The second manifestation of questionable creativity is work where highly disparate elements have been willfully fused for effect alone, with little or no concern for such considerations as typography legibility or plainly sexist results. Consider the letter work produced for this magazine above, by a junior art director, in the June 2011 issue, for the article “Everyone Designs” (which hints at the root of the problem). Eye- and mind-grating excess.
Not to be too hard on any individual, there are dozens of similar shattered fonts around. For misguided pictorial creativity, an ad taken from a copy of the German mainstream magazine Der Spiegel is among a mercifully still small number of examples of puerile inanity emerging from certain advertising agencies worldwide.
And then there is work that, judging by its surface finesse, was created by professionals who appear carried away by an overdose of imagination, obscuring rather than illuminating what was probably a valid intent. The Zanders ad, for all its seeming clarity, is actually an exercise in irritating message refraction.
Zoom Zoom's brochure cover, by comparison, comes across as a collision between vehicle and environment in a visual mess menacing enough to encourage viewers to consider public transit rather than drive their Mazda CX downtown. If asked, Why did you do this?, the creative team’s answer might well be: Because I could. (Supreme self-confidence is useful armour in our business.)
Of course design creations – regardless of subject matter, medium or format – are basic manifestations of human freedom of expression (at least in tolerant societies), and their worst, but usually harmless, attributes are to be unattractive, meaningless and ineffective, adding to the unholy clutter polluting our visual environment.
What, then, are examples of desirable creativity in visual communication – startling in their image combinations, simple in presentation and immediately recognizable in subject matter and message, whether supported by words or not?
Take the Warren Paper ad. A lobster coloured like the Stars and Stripes catches your attention, doesn't it? The copy may not be brilliant wordsmithing, but it works, anchored as it is by a powerful picture.
How about an instantly understandable illumination of economy class or charter flight air travel? Who would miss the message of a jumbo jet/sardine can combo filled with tightly packed passengers?
Faced with energy shortages, who could be labelled as troublemakers? Consumer hogs, that's who. This is an electrifying idea that works.
And, in this age of angry confrontations, what could communicate anger more forcefully than this photo superimposition of an agitated face and a clenched fist?
Here’s a recent and brilliant, though sad, example of a great twist on a well-known image. To see the profile of the man who created one of the world's great companies, and conceived its society-changing products, replace the bite mark of the apple graphic that identified his enterprise surely exemplifies creativity at its best: a new and meaningful relationship between two previously unrelated images.
Finally, there is one area where positive creativity remains rare: Uncommissioned designs – some the work of professionals, others the result of student projects – that spontaneously aim to foster goodwill and enlightenment for their own sake.
This poster, chosen at random from a collection of similar expressions of concern for others and for a better life everywhere, comes from a student at the Chouinard Art Institute in Los Angeles, in response to a class project in the use of illustration, colour and limited type.

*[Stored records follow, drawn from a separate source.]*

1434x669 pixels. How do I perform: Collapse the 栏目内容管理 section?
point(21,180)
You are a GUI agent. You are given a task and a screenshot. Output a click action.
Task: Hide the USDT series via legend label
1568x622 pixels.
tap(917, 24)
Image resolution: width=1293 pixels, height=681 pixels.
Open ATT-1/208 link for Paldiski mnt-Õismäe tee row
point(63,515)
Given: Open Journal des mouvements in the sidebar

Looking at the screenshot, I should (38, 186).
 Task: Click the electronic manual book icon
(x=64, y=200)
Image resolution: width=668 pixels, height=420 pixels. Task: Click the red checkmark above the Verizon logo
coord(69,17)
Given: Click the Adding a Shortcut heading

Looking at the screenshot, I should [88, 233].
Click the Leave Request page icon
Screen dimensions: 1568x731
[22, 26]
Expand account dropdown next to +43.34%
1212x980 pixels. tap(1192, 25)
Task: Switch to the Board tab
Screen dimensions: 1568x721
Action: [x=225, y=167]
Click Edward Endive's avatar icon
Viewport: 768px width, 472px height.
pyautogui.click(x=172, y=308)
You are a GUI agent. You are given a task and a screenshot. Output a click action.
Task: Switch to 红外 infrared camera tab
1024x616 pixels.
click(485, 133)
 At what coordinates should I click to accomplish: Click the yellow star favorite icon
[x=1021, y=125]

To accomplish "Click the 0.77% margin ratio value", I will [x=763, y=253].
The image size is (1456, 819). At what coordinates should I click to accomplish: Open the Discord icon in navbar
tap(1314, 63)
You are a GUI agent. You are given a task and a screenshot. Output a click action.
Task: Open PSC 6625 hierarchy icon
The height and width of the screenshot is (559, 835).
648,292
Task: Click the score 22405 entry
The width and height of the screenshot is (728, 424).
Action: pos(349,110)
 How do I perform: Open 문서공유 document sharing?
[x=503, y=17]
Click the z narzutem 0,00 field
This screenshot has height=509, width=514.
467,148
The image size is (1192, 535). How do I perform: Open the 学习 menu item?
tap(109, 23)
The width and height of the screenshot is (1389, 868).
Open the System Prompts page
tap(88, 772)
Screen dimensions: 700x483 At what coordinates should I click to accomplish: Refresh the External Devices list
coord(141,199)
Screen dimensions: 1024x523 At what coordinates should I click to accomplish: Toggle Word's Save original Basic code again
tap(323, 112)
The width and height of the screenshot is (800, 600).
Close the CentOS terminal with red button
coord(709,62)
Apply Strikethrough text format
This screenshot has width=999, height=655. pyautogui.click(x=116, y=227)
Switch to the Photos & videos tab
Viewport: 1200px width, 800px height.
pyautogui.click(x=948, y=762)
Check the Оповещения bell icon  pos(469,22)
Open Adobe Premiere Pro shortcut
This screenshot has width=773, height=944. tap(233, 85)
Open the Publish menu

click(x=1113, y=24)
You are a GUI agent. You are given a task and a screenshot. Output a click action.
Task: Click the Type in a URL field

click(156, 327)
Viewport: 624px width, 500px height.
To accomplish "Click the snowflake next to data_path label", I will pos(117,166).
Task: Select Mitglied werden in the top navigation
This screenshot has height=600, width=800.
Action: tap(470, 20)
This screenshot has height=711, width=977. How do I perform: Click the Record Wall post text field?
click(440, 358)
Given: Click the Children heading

Once more, a new and meaningful relationship is developed between previously unrelated imagery. Though the design is “old” historically, it is also timeless.
In a world flooded with negative news and consumed by apocalyptic speculations, such upbeat creativity in visual communication will always be more than welcome.
Hans Kleefeld is an award-winning pioneer of Canadian design and a design educator who lives in Oakville, Ont.